Listing:
● ● ● ● ● ● ●
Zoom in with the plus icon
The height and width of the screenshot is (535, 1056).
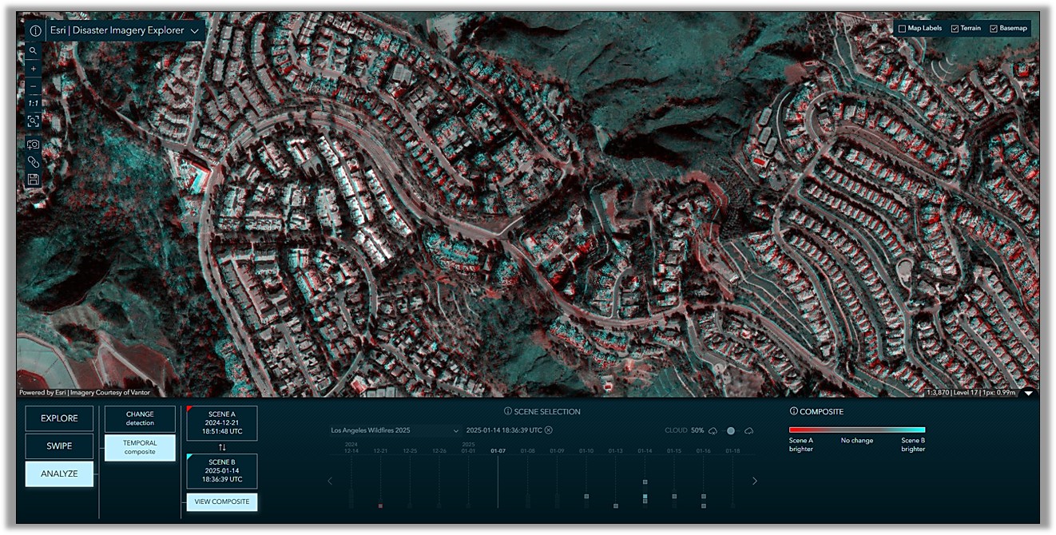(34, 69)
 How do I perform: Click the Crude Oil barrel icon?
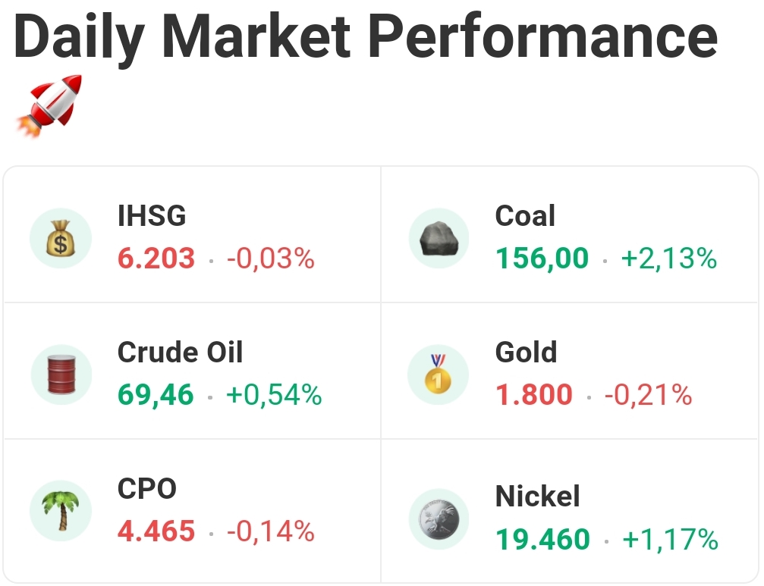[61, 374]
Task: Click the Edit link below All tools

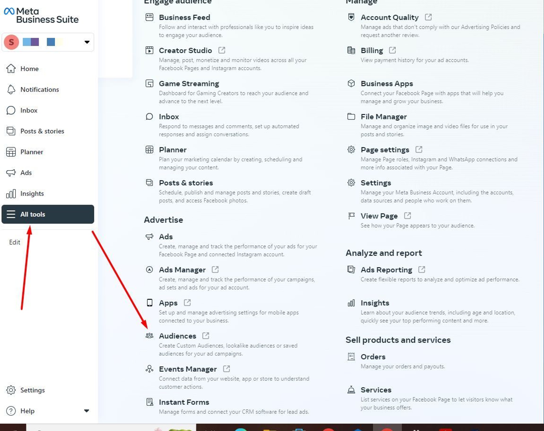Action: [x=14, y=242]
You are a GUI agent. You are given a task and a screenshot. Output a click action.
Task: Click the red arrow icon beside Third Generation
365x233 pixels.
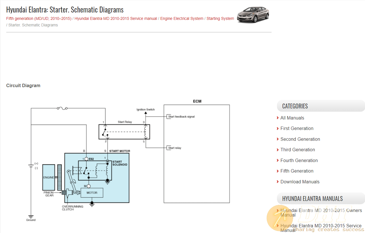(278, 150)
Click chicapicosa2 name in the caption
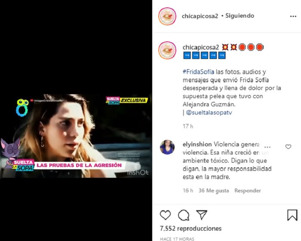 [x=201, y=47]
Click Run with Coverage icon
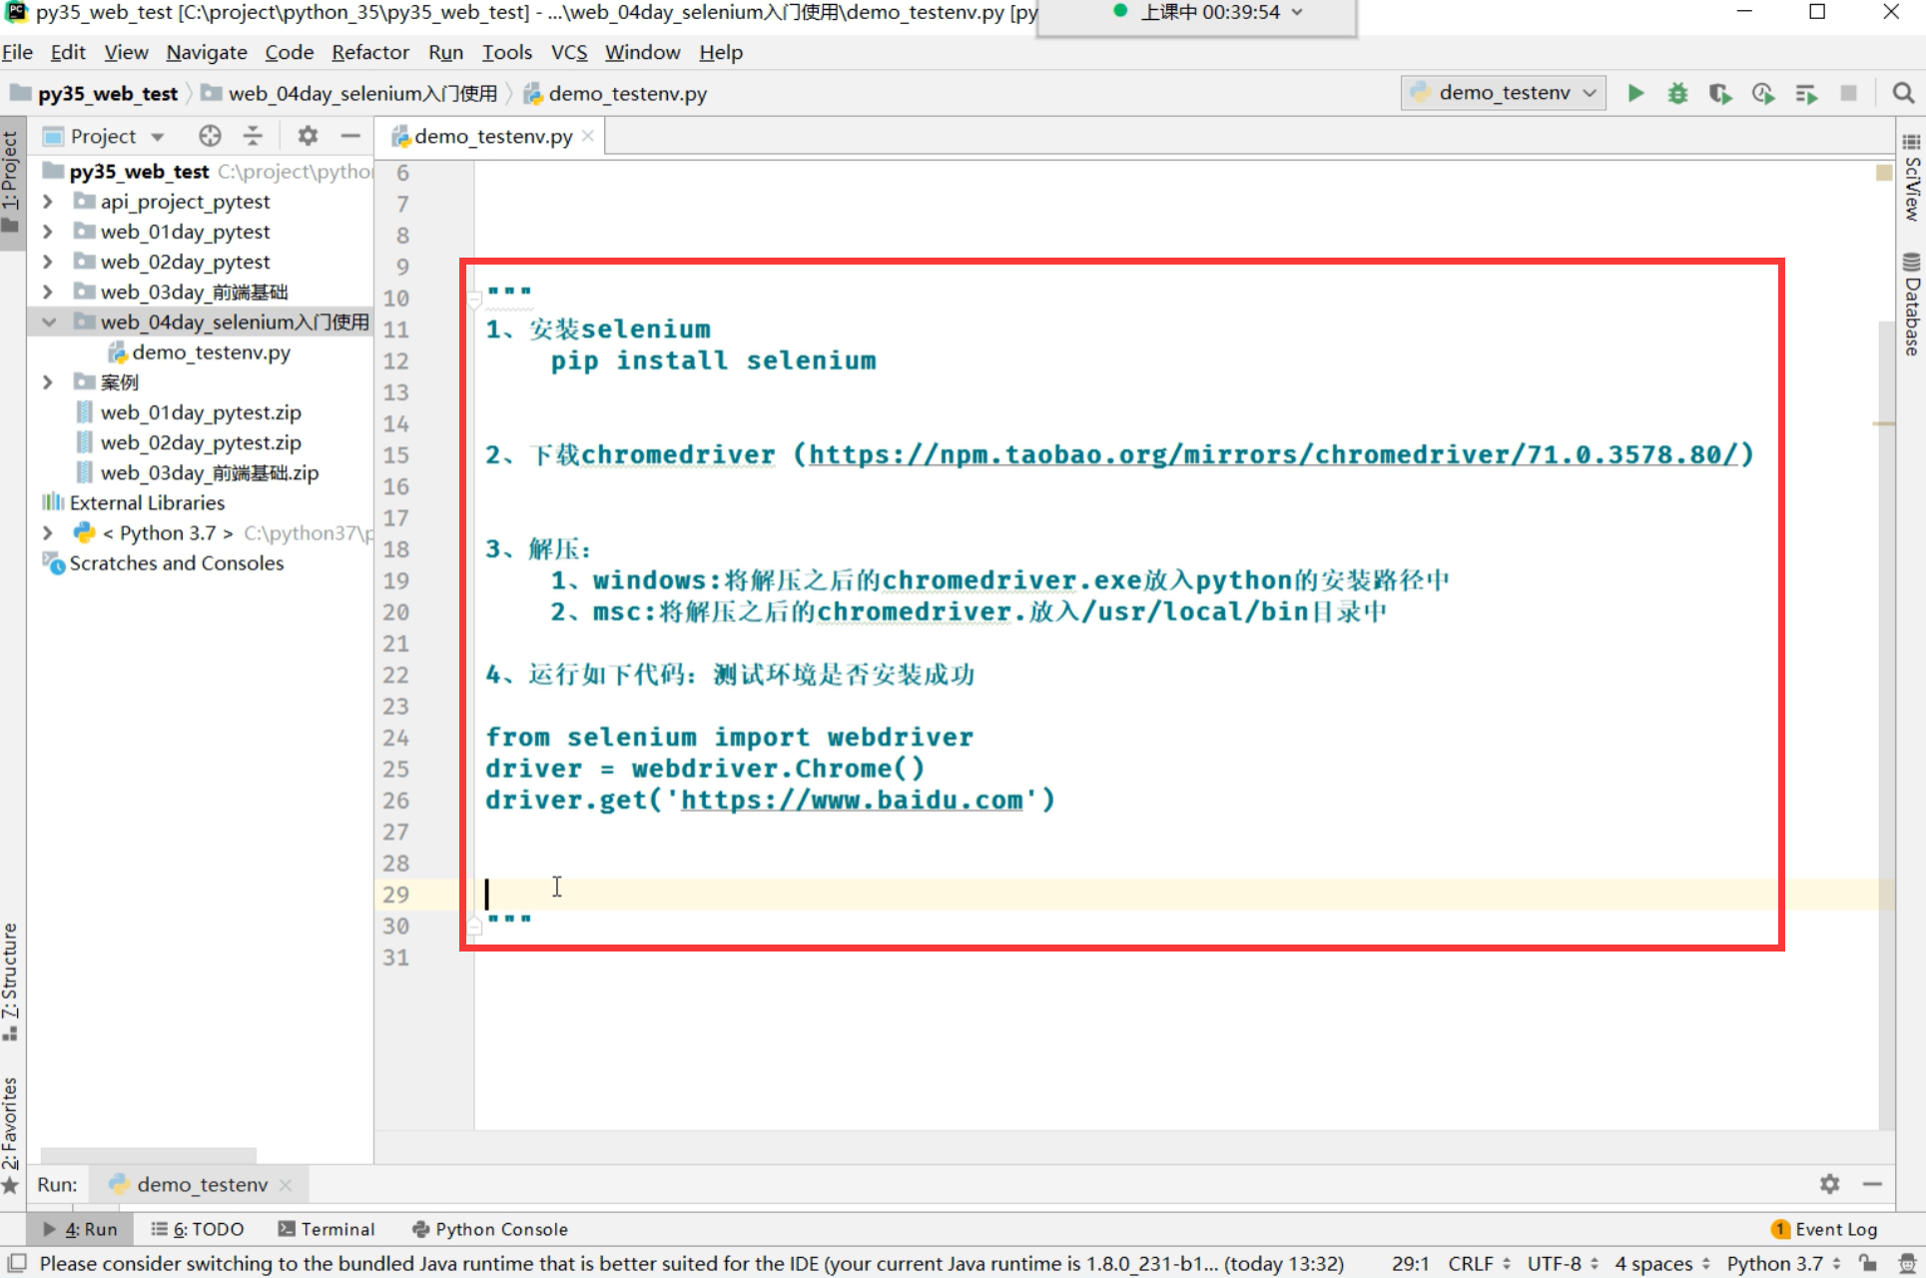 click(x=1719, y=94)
● ● ● ● ● ● ●
Please write out every line of the material above word for word, leaving out the pictures.

Zoom in with the plus icon
The height and width of the screenshot is (535, 1056).
(34, 69)
 How do I perform: Click the Crude Oil barrel icon?
[61, 374]
Task: Click the Edit link below All tools

Action: [x=14, y=242]
You are a GUI agent. You are given a task and a screenshot. Output a click action.
Task: Click the red arrow icon beside Third Generation
365x233 pixels.
(278, 150)
Click chicapicosa2 name in the caption
 [x=201, y=47]
Click Run with Coverage icon
 click(x=1719, y=94)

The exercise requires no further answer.